Car le pilier gauche a beaucoup plus souvent perdu que gagné en équipe de France. Affirmant que le collectif "a pris conscience de tout ce qu'on a mal fait par le passé", il fait encore partie d'un groupe de leaders autour du nouveau capitaine, désigné pour ce Tournoi: "Il veut des joueurs autour de lui qui sont ses relais dans le groupe. Il veut également s'entourer pour prendre les bonnes décisions, ce qui se fait partout aujourd'hui. On est huit mais ça dépend des allées et venues, des joueurs impliqués sur le match, de ceux qui sont pas là dans le groupe."
Pour débuter cette nouvelle aventure, les mots ont été mis sur les maux français: "On a cette idée de redevenir une conquête forte, ce qui nous a manqué sur la Coupe du monde", assène-t-il. "On ne va pas se cacher, tout le monde est très vexé de notre niveau... Il y a une remise en question, c'est sûr: sur la mêlée, on n'a pas travaillé assez collectivement. Sur la Coupe du monde, on a été trop désunis. On poussait pas dans le même axe, il n'y avait pas de bonnes liaisons... Beaucoup de trucs collectifs à reprendre. Et là, depuis le début du stage, on est dans l'hyper détail. On travaille sur des choses infimes qui, au final, vont faire, j'espère, beaucoup de différences."
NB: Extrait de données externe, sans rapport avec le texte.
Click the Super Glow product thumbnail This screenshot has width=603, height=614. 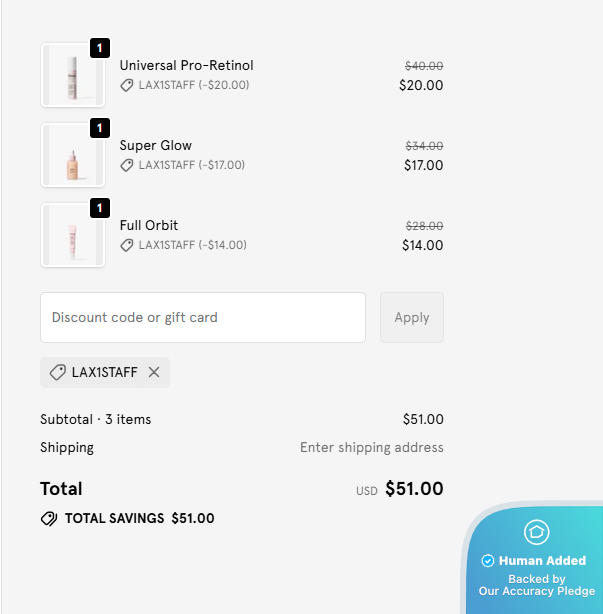coord(72,155)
L'optimisme est donc de mise après avoir tiré les enseignements des quatre années passées: "C'était difficile de pouvoir s'en sortir en étant aussi mauvais collectivement. On est un bloc et si on travaille collectivement, on peut s'en sortir contre n'importe qui." Cela commence dès dimanche, face à l'Angleterre au Stade de France.